C’est dans ces affreuses misères qu’il faut chercher la cause presque unique des révolutions morales et politiques qui se sont opérées parmi les indigènes de l’Amérique du Nord. C’est en rendant l’Indien mille fois, plus malheureux que ses pères que les Européens l’ont fait autre qu’il n’était.

J’ai montré que, si les sauvages ne tenaient point au sol comme le font les cultivateurs, l’amour de la patrie n’était point cependant inconnu à ces peuples barbares ; mais seulement ils le dirigeaient sur moins d’objets. Ce sentiment leur étant plus nécessaire encore qu’aux autres hommes, produisait chez eux, comme partout. ailleurs, d’admirables effets.

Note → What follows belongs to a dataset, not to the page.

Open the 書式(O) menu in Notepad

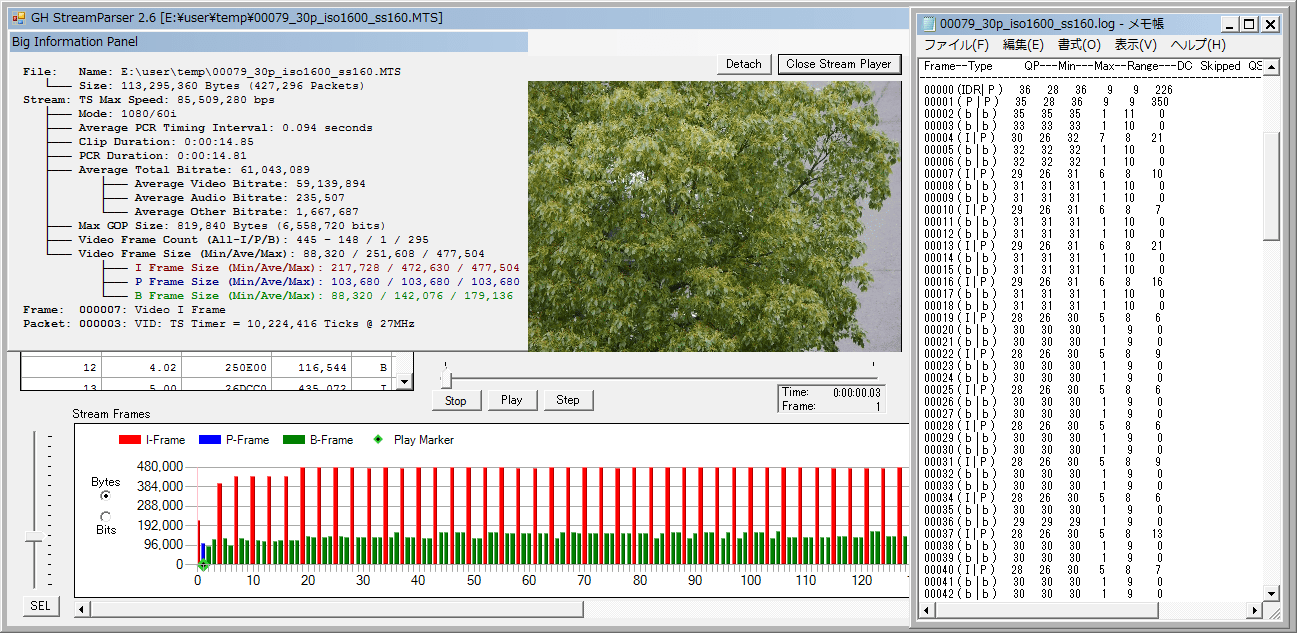point(1079,45)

Les habitudes de chasse tendent à isoler l’individu de ses semblables, à réduire la société à la famille, et, en arrêtant les communications des hommes, à détruire la civilisation dans son germe. L’attachement que les Indiens portaient à leurs tribus tendait au contraire à rapprocher un grand nombre d’entre eux les uns des autres, et leur permettait de mettre en concurrence le peu de lumières que leur genre de vie leur laissait acquérir. Cet instinct de la patrie ne tendait pas moins à développer le cœur de ces sauvages que leur intelligence ; il substituait une sorte d’égoïsme plus large et plus noble à l’égoïsme étroit que l’intérêt privé fait naître. Nous avons vu de quelles sublimes vertus il a quelquefois été la source. Les Indiens ainsi réunis exerçaient d’ailleurs les uns sur les autres le contrôle de l’opinion publique ; contrôle toujours salutaire, même au sein d’une société ignorante et corrompue ; car la majorité des hommes, quels que soient ses éléments, a toujours le goût de ce qui est honnête et juste.